Uno de los personajes más activos en derrocar a la reina, junto con su hermano, fue de lo más crítico en sus caricaturas donde representaba la orgiaza atmósfera que en Palacio se daba bajo el título de “Los Borbones en pelota” con miembros como Carlos Marfori, el Padre Claret, Sor Patrocinio, González Bravo y en especial Isabel II y su consorte, Paquita, mostrando sus propios miembros. Las ochenta y nueve láminas pornográficas-satíricas no pierden detalle sin dejar a nadie por aludido. Si se diese la relación hoy día, a pesar de que el poeta y la monarca están muertos, se oirían por parte de él piropos como “putona”, y ella le dedicaría algo así como: “perroflauta que ni pincha ni corta”. Esa era la relación cordial que compartían estos amantes de un estilo donde, si se exigía la libertad en acción, al fin y al cabo, se tenía muy presente, como arma de doble filo, tanto para culpar, como para protegerse, la moral que la fé católica había, a fuerza de tribunales inquisitoriales, mantener en el reino.

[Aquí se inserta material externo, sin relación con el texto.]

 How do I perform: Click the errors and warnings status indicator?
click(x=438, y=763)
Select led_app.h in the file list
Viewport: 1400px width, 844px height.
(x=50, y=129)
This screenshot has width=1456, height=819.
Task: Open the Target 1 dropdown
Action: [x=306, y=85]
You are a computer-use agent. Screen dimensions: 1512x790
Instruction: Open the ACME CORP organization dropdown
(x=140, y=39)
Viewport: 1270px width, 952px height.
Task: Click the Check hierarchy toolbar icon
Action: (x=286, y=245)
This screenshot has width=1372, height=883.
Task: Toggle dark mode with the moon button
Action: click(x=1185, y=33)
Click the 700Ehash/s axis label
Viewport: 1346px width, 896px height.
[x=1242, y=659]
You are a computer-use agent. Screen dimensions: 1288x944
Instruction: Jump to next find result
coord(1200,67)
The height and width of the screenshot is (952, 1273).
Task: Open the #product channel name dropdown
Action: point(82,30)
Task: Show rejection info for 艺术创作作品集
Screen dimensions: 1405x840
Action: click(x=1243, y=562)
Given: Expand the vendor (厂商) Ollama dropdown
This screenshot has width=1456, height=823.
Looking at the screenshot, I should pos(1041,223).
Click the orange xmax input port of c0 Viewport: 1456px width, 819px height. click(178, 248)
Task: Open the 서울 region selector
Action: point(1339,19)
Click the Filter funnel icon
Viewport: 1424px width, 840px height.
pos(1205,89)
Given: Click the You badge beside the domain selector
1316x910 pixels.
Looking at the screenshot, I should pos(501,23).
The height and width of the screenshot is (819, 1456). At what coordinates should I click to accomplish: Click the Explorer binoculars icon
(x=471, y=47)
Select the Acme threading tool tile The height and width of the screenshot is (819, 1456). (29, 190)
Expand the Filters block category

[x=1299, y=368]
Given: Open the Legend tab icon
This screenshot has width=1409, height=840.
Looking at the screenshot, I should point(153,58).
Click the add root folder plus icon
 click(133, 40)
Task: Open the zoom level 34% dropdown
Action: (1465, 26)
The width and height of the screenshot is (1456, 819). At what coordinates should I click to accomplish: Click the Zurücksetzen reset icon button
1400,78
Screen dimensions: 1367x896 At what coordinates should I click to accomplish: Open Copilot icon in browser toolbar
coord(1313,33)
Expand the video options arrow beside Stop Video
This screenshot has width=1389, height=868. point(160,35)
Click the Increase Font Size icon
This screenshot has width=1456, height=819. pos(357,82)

Simpatías que gozan también hacia este estilo, donde se recordaba en medio del desastre, fruto del devenir de los tiempos, aquellos días de esplendor irreconocibles que hicieron de las ruinas, palacios doblados de oro. Mitología que llenaba de misticismo las ideas, e impregnaban de óleo la imaginación, libres de pintar la belleza del hombre en armonía con la madre natura. Aquello fue el romanticismo, notar la tránsfuga vida como breve y sin embargo intensa. Vivir al calor de la madrugada, beber veneno por licor suave, fumar esperanzas y acariciar el atrayente sentimiento, como al agua de mayo esperada.

El tópico del devenir de los días, que efímeros tornan su paso, con aires de irse, pero no para siempre, al igual que aquellas aves de gracia enlutadas de las que Bécquer nos hablaba: “Volverán las oscuras golondrinas en tu balcón sus nidos a colgar, y, otra vez, con el ala a sus cristales jugando llamarán…” y sin embargo, cuando ya tuviste suficiente, como para encariñarte y sentir lo conocido como propio “pero aquéllas que el vuelo refrenaban tu hermosura y mi dicha al contemplar, aquéllas que aprendieron nuestros nombres... ésas... ¡no volverán!”